### [Document section]
----------------
Dr. Raymond Wang, M.D.

Intra-articular Enzyme Replacement Therapy
in a Canine Model for Mucopolysaccharidosis Type I

Dr. Wang's project aims to determine:

1) if intra-articular enzyme replacement therapy is safe and well-tolerated in a canine model of mucopolysaccharidosis type I and

2) if intra-articular enzyme replacement therapy results in reduced lysosomal storage in joint tissue in the canine model of mucopolysaccharidosis type I.

Treatment, whether with hematopoietic stem cell transplantation or with intravenous enzyme replacement therapy (ERT) using recombinant human iduronidase (rhIDU), has revolutionized the lives of individuals with MPS1 and their families. Now, those with MPS1 are surviving and thriving through childhood and beyond, with rescue of cognitive outcomes and significant reduction in upper respiratory tract symptoms, hepatosplenomegaly, exercise intolerance, and other somatic symptoms.
----------------
### [Entries provided]
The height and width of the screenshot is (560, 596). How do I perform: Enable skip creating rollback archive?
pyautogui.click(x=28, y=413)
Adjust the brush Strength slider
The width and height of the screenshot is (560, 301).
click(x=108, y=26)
----------------
### [Task goal]
According to the project description on intra-articular enzyme replacement therapy, which two treatments have revolutionized the lives of individuals with MPS1 and their families?

### [Solution to the problem]
Hematopoietic stem cell transplantation and intravenous enzyme replacement therapy (ERT) using recombinant human iduronidase (rhIDU).